### TEXT BLOCK

2.2 KiB
Creating an Academy
An Academy orchestrates all the Agent objects in a Unity scene. Every scene containing Agents must contain a single Academy. To use an Academy, you must create your own subclass. However, all the methods you can override are optional.
Use the Academy methods to:
- Initialize the environment after the scene loads
- Reset the environment
- Change things in the environment at each simulation step
See Reinforcement Learning in Unity for a description of the timing of these method calls during a simulation.
Initializing an Academy
Initialization is performed once in an Academy object's life cycle. Use the
InitializeAcademy()
method for any logic you would normally perform in the
standard Unity Start()
or Awake()
methods.
Note: Because the base Academy implements a Awake()
function, you must not
implement your own. Because of the way the Unity MonoBehaviour class is defined,
implementing your own Awake()
function hides the base class version and Unity
will call yours instead. Likewise, do not implement a FixedUpdate()
function
in your Academy subclass.
Resetting an Environment
Implement an AcademyReset()
function to alter the environment at the start of
each episode. For example, you might want to reset an Agent to its starting
position or move a goal to a random position. An environment resets when the
reset()

######

GIVEN INSTRUCTION 1:
Answer from the Academy text:
(a) How many Academy objects must a scene containing Agents have?
(b) Which method should hold the logic you would normally put in Unity's Start() or Awake() methods?
(c) Besides Awake(), which function must you not implement in an Academy subclass?
GIVEN INSTRUCTION 2: Carry the Academy text on from the point where it stops.
The records are separate material, unrelated to the Academy text.

### MATERIAL PROVIDED

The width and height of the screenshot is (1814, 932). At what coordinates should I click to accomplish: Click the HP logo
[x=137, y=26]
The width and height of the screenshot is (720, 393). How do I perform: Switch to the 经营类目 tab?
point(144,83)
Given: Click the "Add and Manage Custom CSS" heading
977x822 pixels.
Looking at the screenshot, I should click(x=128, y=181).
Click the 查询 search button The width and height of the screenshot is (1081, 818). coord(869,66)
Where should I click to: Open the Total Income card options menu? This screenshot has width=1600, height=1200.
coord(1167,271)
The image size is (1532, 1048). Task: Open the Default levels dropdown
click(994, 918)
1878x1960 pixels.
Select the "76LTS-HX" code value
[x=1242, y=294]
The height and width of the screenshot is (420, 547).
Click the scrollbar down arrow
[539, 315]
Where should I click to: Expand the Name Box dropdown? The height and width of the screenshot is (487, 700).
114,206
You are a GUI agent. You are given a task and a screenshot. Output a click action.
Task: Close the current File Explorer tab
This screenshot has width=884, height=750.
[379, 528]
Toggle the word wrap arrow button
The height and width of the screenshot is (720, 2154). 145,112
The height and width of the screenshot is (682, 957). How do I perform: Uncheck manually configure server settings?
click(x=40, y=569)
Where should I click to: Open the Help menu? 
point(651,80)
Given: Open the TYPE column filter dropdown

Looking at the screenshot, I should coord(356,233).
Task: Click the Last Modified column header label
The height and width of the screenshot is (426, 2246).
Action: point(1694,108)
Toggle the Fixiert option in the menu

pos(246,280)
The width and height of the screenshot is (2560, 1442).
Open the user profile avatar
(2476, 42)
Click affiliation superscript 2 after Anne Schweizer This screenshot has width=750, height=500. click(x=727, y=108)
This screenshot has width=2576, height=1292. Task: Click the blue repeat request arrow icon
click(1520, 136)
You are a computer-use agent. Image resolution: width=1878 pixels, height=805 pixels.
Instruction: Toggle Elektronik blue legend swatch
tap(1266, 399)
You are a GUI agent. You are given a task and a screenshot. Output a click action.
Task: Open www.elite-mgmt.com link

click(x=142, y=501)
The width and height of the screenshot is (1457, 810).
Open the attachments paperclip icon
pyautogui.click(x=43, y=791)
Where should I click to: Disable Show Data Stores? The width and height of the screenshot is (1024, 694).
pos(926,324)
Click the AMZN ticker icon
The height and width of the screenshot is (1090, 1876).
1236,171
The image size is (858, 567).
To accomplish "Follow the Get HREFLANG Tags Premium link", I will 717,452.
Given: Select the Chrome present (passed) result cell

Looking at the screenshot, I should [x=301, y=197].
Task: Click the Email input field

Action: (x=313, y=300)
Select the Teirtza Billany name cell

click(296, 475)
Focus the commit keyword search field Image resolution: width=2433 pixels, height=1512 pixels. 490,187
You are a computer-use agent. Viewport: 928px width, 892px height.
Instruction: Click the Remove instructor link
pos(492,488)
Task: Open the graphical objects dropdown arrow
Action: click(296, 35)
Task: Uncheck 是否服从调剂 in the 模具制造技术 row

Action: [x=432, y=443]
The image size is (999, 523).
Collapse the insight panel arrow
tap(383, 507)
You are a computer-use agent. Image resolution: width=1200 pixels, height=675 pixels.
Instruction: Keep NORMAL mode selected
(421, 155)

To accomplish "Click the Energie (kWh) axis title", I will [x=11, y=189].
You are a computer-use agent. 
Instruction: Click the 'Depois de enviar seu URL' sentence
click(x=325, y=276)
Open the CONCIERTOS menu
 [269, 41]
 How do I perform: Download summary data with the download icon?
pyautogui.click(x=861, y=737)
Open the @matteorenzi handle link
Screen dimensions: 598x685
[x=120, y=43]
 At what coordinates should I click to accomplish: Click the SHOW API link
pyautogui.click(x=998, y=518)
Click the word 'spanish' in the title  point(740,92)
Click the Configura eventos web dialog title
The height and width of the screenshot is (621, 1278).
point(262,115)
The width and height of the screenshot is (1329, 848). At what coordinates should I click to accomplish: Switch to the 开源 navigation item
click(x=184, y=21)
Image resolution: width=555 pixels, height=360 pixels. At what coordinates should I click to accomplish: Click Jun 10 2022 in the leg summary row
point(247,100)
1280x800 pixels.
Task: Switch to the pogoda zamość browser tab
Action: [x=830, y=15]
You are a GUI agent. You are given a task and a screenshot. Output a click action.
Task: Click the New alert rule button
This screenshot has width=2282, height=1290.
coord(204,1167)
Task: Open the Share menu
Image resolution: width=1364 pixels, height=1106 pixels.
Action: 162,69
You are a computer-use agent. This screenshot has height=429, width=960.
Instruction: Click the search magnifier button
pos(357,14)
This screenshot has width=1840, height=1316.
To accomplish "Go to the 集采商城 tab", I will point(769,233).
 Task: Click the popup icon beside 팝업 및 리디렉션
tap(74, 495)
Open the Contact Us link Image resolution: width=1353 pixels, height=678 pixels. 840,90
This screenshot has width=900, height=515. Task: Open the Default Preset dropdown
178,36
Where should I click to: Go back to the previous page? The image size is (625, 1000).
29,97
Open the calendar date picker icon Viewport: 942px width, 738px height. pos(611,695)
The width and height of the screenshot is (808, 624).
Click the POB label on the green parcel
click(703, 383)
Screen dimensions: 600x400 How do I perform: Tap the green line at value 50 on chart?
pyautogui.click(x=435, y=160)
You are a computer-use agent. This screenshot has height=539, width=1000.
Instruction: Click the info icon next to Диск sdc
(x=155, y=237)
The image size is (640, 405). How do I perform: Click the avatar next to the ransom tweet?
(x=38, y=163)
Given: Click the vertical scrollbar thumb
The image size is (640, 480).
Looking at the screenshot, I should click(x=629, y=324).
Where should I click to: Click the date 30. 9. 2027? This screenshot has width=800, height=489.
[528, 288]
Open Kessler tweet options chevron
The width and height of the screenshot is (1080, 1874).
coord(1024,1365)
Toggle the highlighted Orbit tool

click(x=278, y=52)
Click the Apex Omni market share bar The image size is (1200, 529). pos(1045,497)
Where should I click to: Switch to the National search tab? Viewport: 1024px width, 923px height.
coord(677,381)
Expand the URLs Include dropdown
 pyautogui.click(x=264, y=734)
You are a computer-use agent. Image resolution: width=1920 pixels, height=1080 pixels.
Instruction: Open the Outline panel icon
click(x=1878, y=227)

######

EXPECTED OUTPUT 1:
(a) A single Academy.
(b) InitializeAcademy().
(c) FixedUpdate().

EXPECTED OUTPUT 2:
method is called on the Python UnityEnvironment
.
When you reset an environment, consider the factors that should change so that training is generalizable to different conditions. For example, if you were training a maze-solving agent, you would probably want to change the maze itself for each training episode. Otherwise, the agent would probably on learn to solve one, particular maze, not mazes in general.
Controlling an Environment
The AcademyStep()
function is called at every step in the simulation before
any Agents are updated. Use this function to update objects in the environment
at every step or during the episode between environment resets. For example, if
you want to add elements to the environment at random intervals, you can put the
logic for creating them in the AcademyStep()
function.